In applying the doctrine of merger to conciliation court judgments, the majority inadequately considers the informality of those proceedings. While the conciliation court system is designed to permit the public to resolve small claim disputes without legal advice, today's decision creates a trap for the unwary.
Mattsen argues that he did not know about the technical rules of merger and reasonably believed that damage to his automobile was distinct from a personal injury claim. He thought the conciliation court system offered him a means for resolving his property damage claim promptly and inexpensively. At no point did the conciliation court clerk or judge advise him to seek professional counsel. Mattsen argues that, given the expressed purposes of the conciliation court system, it would be unfair to tell him now that he really did need an attorney all along. I agree.
The majority suggests that the record in the present case does not present a compelling reason to forsake the existing doctrine of res judicata. Apparently they believe that Mattsen may have understood the consequences of bringing his action in conciliation court. This decision, however, affects all conciliation court plaintiffs, and few of them can be expected to understand the doctrine of merger and its preclusionary effect.
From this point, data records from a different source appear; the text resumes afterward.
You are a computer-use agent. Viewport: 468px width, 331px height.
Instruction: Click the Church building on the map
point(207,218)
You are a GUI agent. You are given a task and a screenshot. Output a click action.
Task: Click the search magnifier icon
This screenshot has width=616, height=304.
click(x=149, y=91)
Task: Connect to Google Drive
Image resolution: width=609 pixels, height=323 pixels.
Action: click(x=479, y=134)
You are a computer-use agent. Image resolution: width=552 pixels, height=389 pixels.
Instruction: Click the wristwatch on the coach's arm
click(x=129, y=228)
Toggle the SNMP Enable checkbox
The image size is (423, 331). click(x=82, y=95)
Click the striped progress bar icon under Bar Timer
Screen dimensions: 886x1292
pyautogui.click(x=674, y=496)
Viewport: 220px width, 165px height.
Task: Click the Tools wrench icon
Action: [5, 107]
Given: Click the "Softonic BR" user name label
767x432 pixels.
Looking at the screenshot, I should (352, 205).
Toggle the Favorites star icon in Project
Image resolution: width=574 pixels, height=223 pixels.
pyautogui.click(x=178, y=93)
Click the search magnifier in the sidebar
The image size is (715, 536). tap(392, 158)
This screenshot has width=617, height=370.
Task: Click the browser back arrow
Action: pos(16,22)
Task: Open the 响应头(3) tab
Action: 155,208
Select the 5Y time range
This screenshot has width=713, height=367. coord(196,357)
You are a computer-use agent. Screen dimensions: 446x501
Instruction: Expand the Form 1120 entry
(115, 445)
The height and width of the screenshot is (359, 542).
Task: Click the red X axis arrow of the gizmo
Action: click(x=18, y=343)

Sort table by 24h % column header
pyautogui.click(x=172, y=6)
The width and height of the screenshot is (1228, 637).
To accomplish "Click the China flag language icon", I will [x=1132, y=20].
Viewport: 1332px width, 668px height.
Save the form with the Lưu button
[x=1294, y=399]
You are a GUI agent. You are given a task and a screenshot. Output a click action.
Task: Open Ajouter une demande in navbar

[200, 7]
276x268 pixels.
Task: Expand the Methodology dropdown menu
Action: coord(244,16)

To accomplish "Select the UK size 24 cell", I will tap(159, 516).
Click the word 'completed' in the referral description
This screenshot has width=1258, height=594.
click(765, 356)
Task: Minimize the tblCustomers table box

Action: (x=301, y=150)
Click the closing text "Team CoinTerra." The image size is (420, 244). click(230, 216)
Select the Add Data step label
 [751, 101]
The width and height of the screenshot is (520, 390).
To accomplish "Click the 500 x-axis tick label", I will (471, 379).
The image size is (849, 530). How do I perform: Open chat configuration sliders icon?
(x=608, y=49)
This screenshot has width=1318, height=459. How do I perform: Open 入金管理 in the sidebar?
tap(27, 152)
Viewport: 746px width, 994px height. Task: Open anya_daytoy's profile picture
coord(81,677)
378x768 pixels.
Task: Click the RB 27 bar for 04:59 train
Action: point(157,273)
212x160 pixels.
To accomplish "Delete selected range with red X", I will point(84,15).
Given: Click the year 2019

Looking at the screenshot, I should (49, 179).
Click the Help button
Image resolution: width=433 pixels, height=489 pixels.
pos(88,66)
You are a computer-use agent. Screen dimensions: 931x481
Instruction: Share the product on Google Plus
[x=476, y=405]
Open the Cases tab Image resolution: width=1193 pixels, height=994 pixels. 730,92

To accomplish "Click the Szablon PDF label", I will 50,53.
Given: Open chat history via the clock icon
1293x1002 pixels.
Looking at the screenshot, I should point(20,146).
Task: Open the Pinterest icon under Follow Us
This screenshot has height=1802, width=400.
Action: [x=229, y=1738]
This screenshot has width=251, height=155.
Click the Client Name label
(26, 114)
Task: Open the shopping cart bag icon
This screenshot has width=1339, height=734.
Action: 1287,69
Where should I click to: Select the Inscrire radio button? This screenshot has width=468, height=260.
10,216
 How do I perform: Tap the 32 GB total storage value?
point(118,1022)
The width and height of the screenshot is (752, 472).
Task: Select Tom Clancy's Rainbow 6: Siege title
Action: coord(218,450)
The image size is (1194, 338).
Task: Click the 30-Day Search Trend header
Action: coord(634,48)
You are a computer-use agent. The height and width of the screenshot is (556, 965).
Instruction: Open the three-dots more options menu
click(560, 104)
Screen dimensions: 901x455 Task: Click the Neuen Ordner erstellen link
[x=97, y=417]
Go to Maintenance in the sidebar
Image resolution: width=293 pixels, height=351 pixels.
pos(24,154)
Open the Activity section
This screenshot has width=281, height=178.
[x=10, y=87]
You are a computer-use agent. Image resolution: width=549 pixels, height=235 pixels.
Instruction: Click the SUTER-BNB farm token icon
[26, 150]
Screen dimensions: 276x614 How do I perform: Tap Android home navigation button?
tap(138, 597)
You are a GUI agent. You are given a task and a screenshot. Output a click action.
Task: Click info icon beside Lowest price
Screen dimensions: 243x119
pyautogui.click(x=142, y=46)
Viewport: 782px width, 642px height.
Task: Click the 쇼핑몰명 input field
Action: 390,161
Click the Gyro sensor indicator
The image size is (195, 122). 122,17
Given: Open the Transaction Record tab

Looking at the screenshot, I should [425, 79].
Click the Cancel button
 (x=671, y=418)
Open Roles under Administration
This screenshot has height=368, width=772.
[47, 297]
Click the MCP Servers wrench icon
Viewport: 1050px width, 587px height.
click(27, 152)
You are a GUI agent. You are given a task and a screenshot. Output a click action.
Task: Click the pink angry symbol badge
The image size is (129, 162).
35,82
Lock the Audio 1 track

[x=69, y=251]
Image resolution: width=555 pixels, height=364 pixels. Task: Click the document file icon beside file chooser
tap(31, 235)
This decision also presents those who have suffered minor property damage in a car accident with a difficult choice. Should they, like Mattsen, sue in conciliation court to recover their property damage? Or, must they forego the remedy which our Legislature sought to provide in order to see whether they have suffered personal injuries which, like Mattsen's, were not immediately apparent? The choice is difficult because many individuals do not have the financial ability to absorb even small property losses.
The majority suggests that those who are disadvantaged by its decision can seek to have their conciliation court judgments vacated. This relief is inadequate for two reasons. First, vacating court orders burdens the individual with an additional expense. Secondly, while I would hope such vacations will be liberally granted, we have no assurance that they will be. The majority's decision ignores these consequences and sacrifices the informality of the conciliation court system upon the altar of res judicata.
Since the conciliation court system is designed to permit resolution of small claims without legal advice, I believe that while a conciliation court judgment may act as a bar to further litigation of matters disposed of by the judgment, there is no sound reason that the doctrine of merger should apply. The informality and lack of legal counsel in themselves are sufficient reasons to refuse to apply the merger portion of the doctrine of res judicata.
The doctrine of collateral estoppel should not be applied to conciliation court matters for two reasons. First, parties to a conciliation court proceeding, because of its informality, do not have a full and fair opportunity to litigate a matter. It would be unfair to later bind a litigant to factfinding made in a cursory fashion in conciliation court. Second, no record is made of the proceedings. Thus, there is no reliable way of determining what evidence was actually submitted to the judge for consideration.
Unlike the majority, I believe we should encourage the informality of conciliation court proceedings and not burden that court with rules and traditions which are applicable to courts more formally convened. The requirements of the majority opinion place form over substance. I would reverse the trial court's decision.